◆ DATA RECORDS ◆
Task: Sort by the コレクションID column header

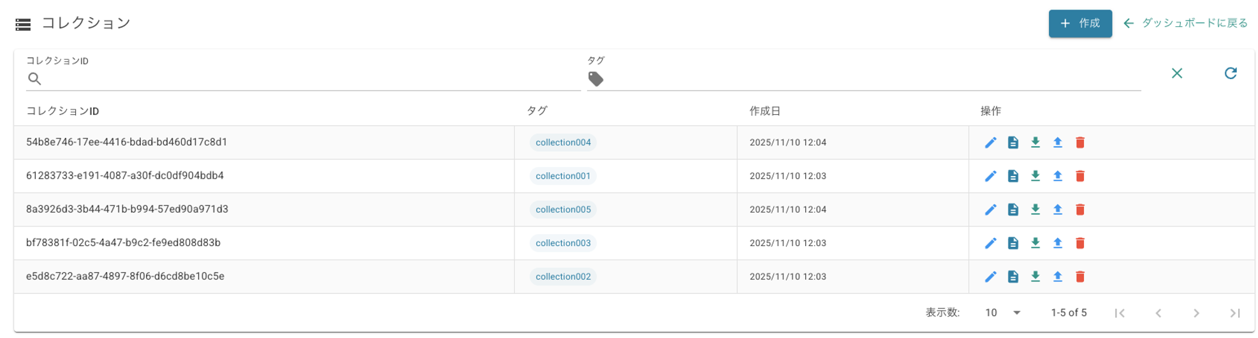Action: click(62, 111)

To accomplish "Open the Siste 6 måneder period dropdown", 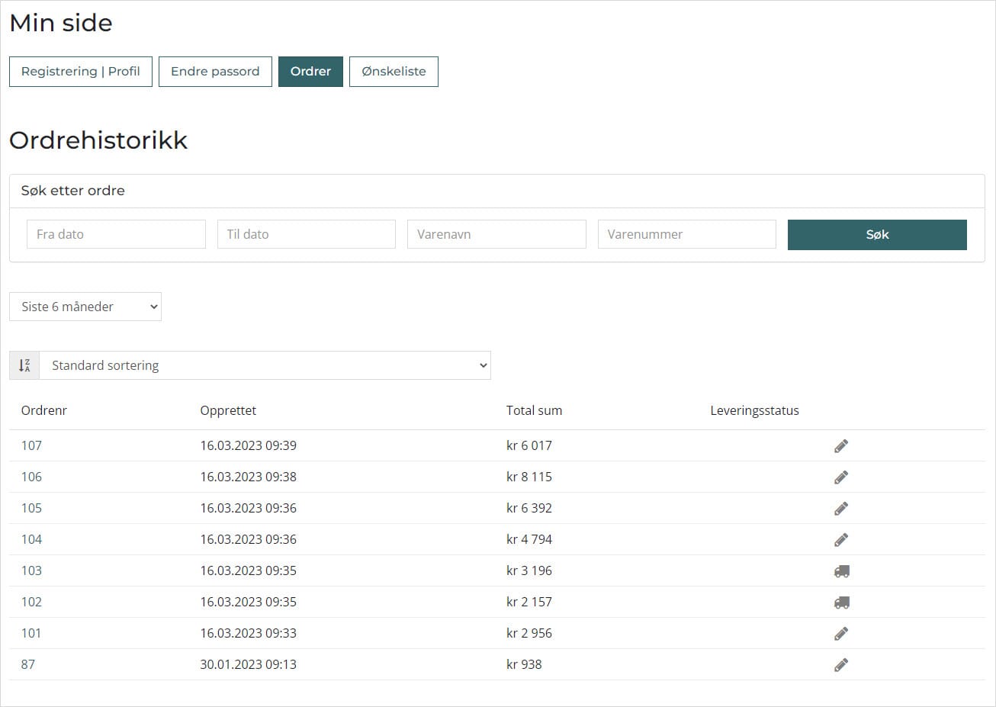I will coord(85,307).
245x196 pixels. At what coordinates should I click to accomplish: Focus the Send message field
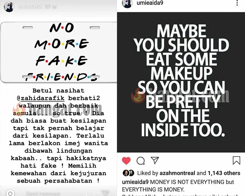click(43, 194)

◆ TASK ◆
From the line that holds "245x196 pixels. At" down to the last line of the material above, every line is to be copied exactly, both ends included; pictures are to be omitted.

◆ ANSWER ◆
245x196 pixels. At what coordinates should I click to accomplish: Focus the Send message field
click(43, 194)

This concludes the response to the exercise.